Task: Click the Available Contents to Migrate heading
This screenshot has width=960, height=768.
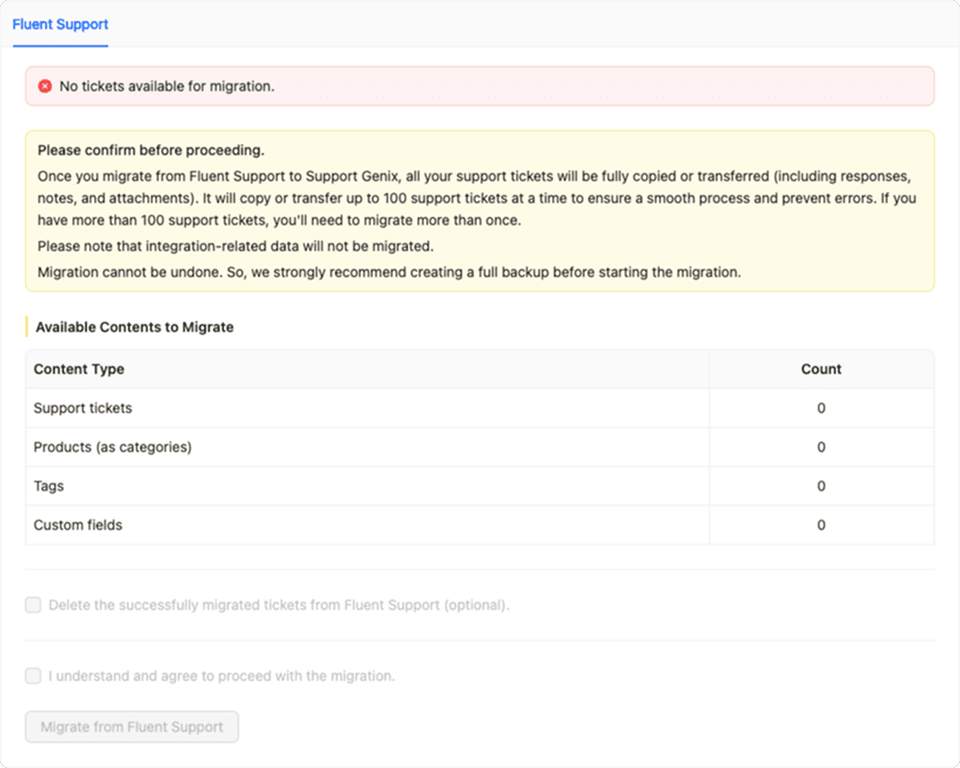Action: coord(134,327)
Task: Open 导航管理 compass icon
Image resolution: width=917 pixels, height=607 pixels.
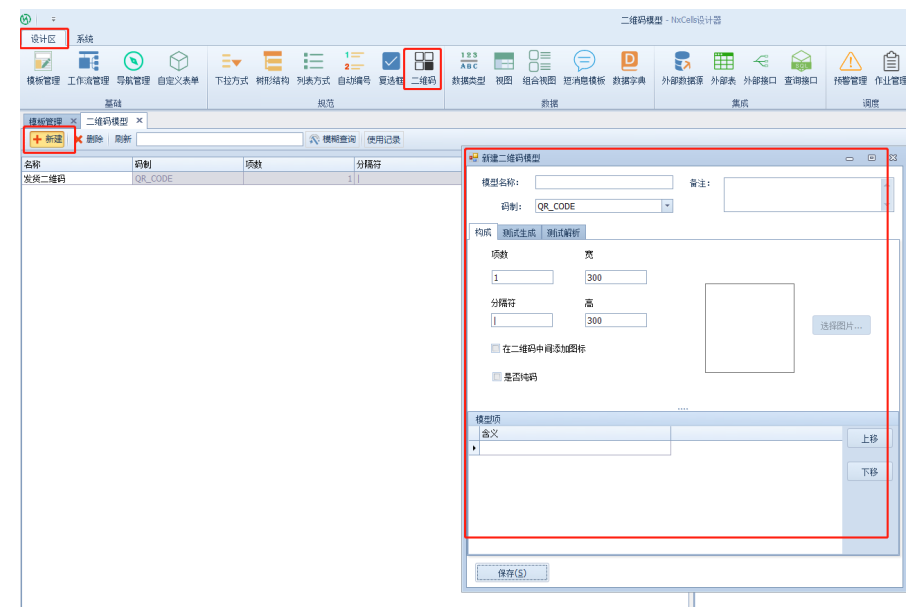Action: [x=133, y=67]
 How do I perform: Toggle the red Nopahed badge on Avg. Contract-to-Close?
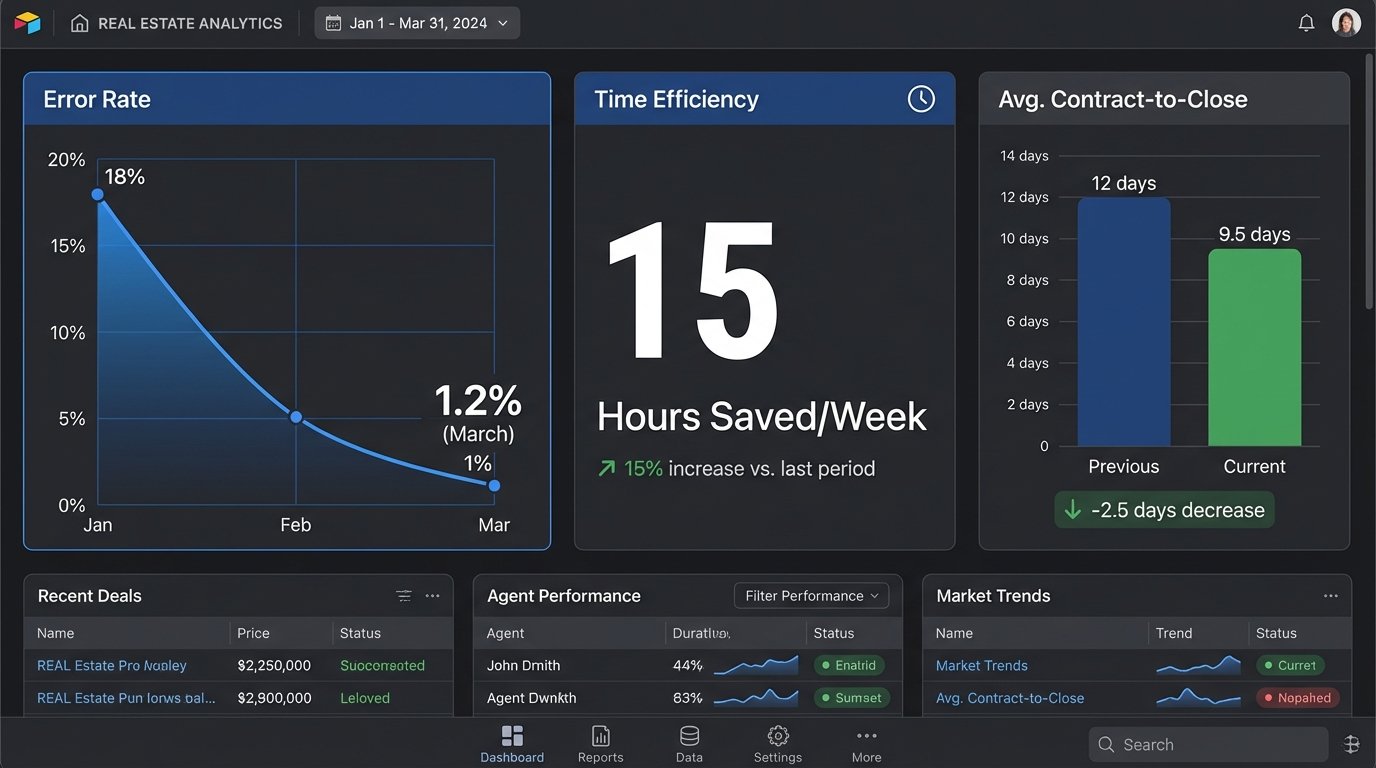tap(1297, 697)
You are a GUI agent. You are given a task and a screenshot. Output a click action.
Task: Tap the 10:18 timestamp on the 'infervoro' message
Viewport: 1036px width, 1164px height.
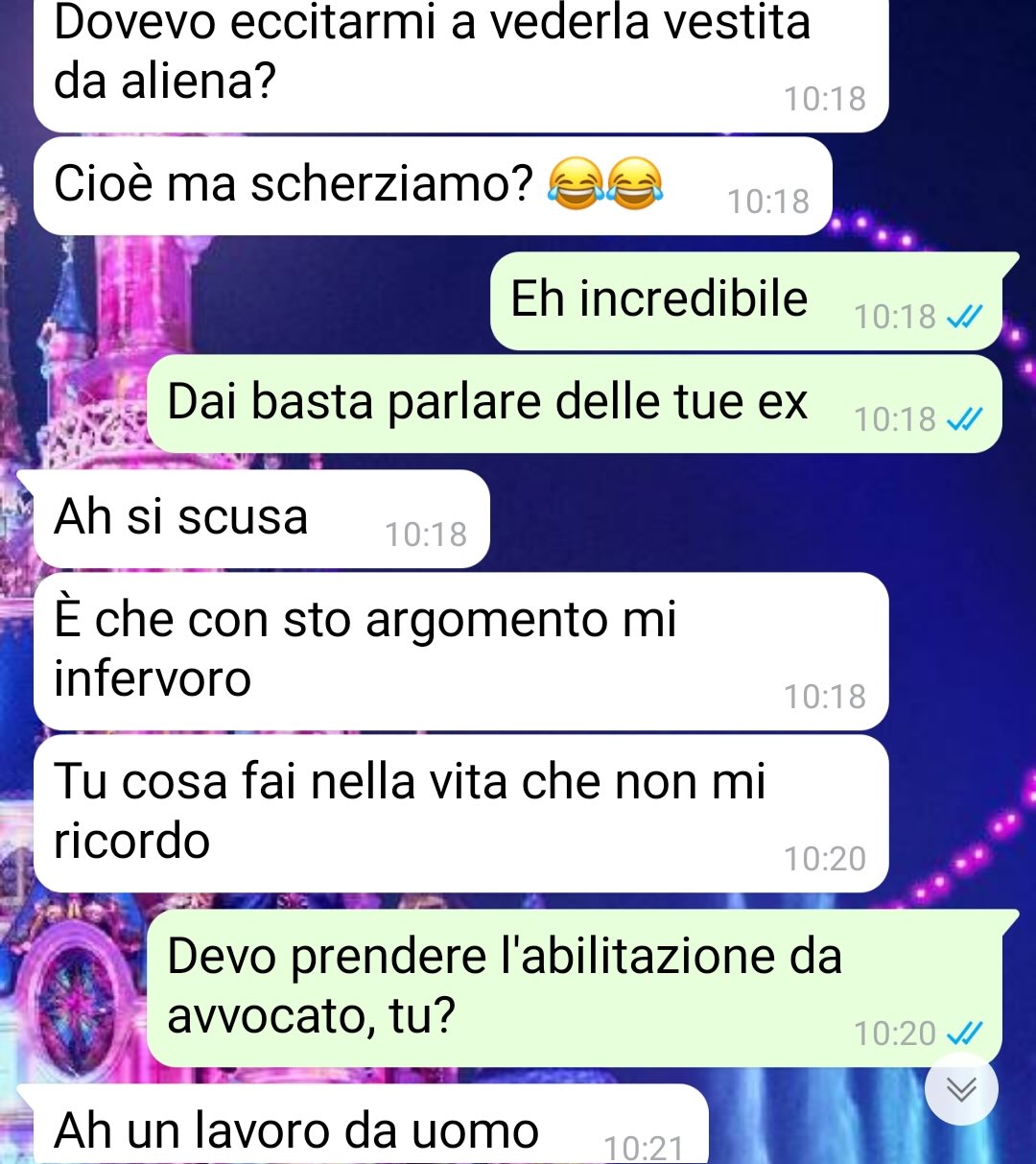pyautogui.click(x=825, y=697)
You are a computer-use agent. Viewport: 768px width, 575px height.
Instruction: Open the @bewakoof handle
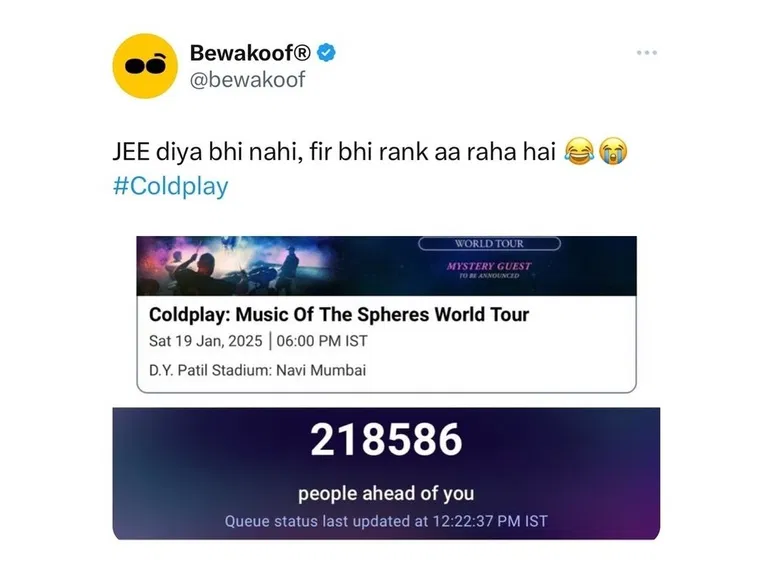(x=247, y=79)
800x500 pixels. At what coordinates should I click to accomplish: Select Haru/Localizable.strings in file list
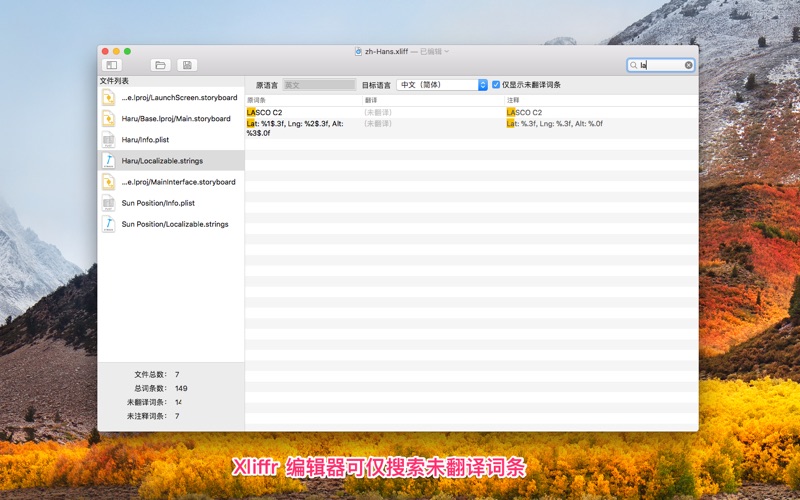[161, 160]
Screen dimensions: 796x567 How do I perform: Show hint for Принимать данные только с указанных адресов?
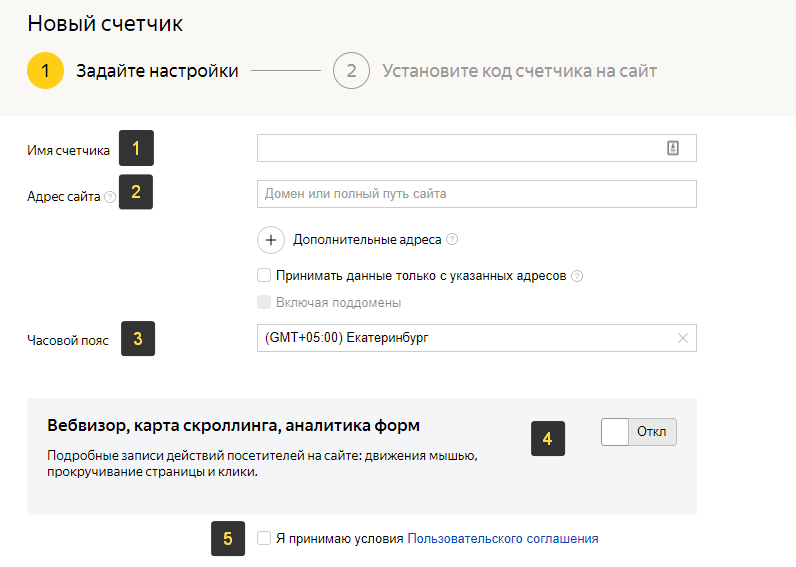point(577,276)
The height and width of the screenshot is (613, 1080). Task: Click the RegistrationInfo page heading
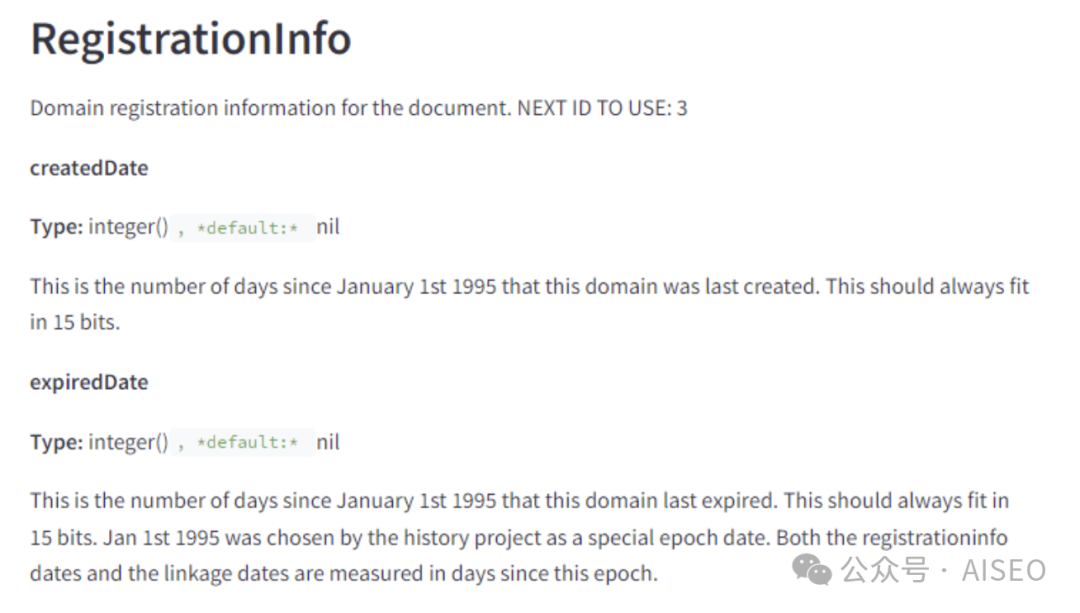click(x=191, y=39)
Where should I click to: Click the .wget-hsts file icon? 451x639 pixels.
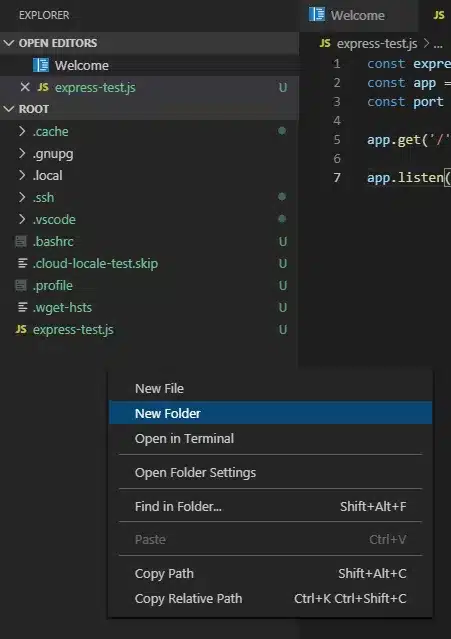coord(23,307)
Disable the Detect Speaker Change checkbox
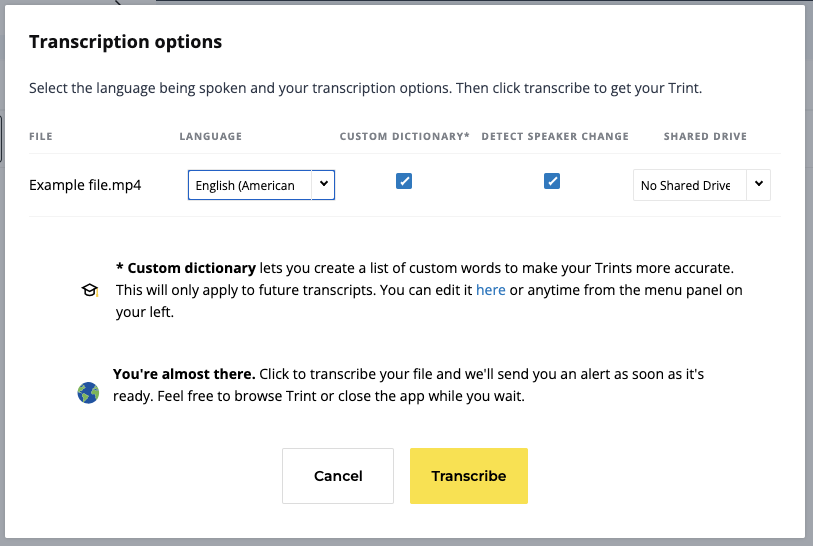 pos(552,181)
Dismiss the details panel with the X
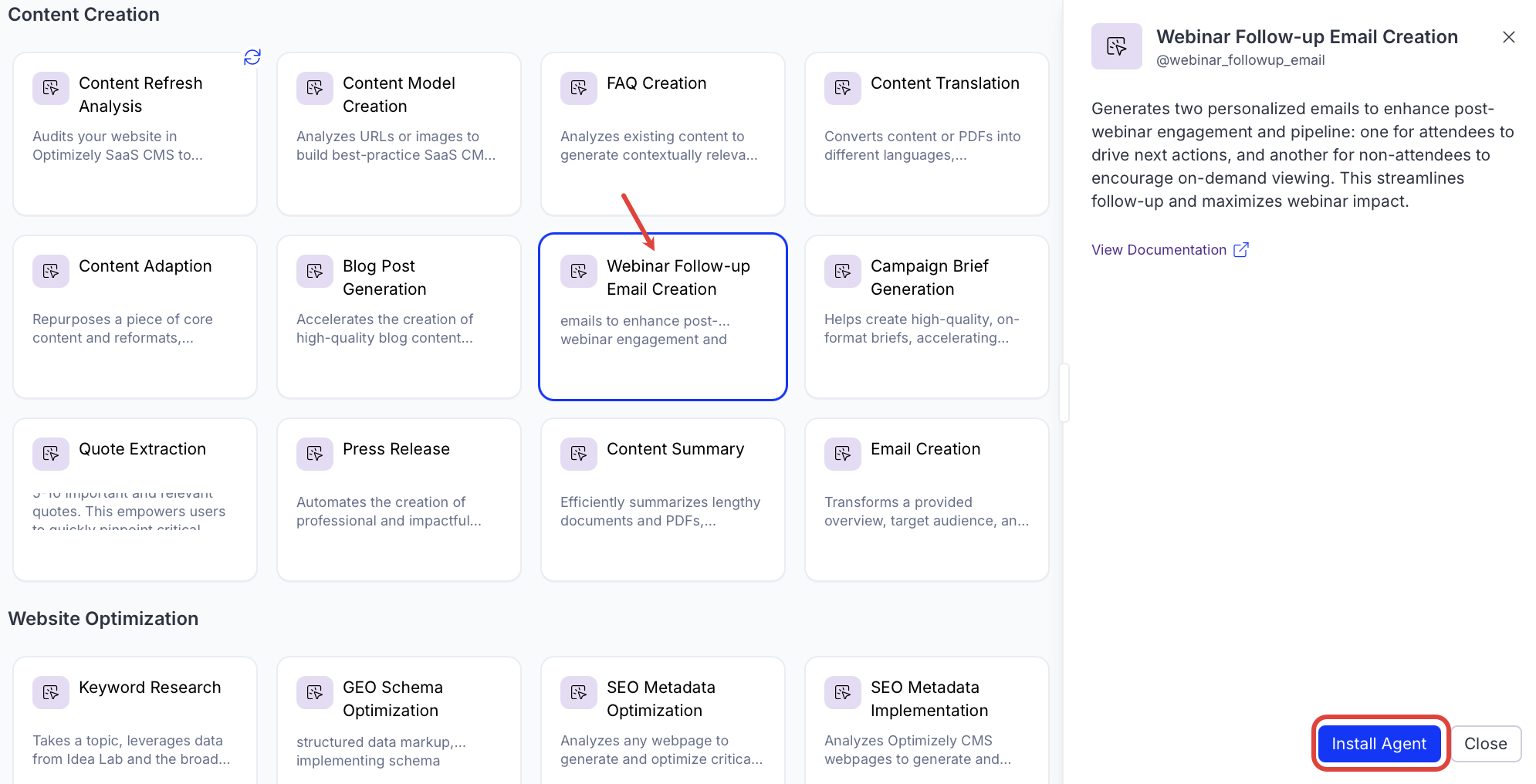This screenshot has width=1536, height=784. pos(1509,37)

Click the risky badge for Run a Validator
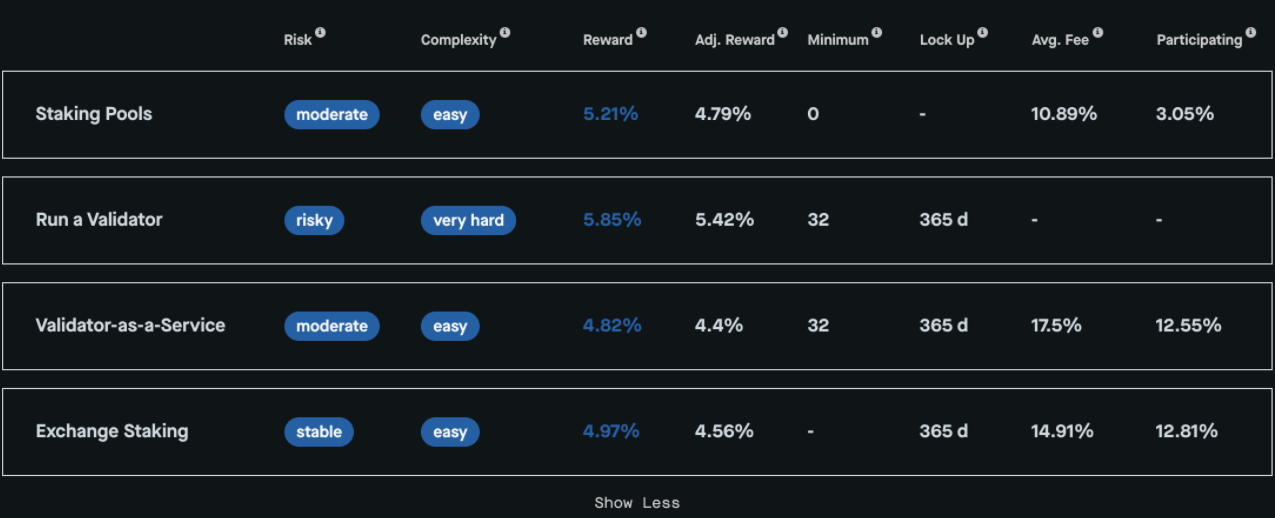[314, 220]
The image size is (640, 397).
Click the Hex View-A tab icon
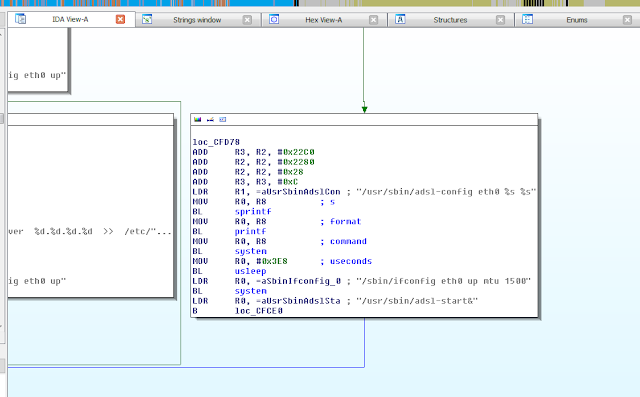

● Task requirements:
Exactly the lines from the one with "The height and" through the end of the records are to be repeated, both ends included, and pictures are to be omitted.

● Result below:
The height and width of the screenshot is (613, 1080). Task: Click the RegistrationInfo page heading
click(x=191, y=39)
Where should I click to: Click the .wget-hsts file icon? 451x639 pixels.
coord(23,307)
Disable the Detect Speaker Change checkbox
 pos(552,181)
Dismiss the details panel with the X
This screenshot has width=1536, height=784. pos(1509,37)

Click the risky badge for Run a Validator
[314, 220]
The image size is (640, 397).
Click the Hex View-A tab icon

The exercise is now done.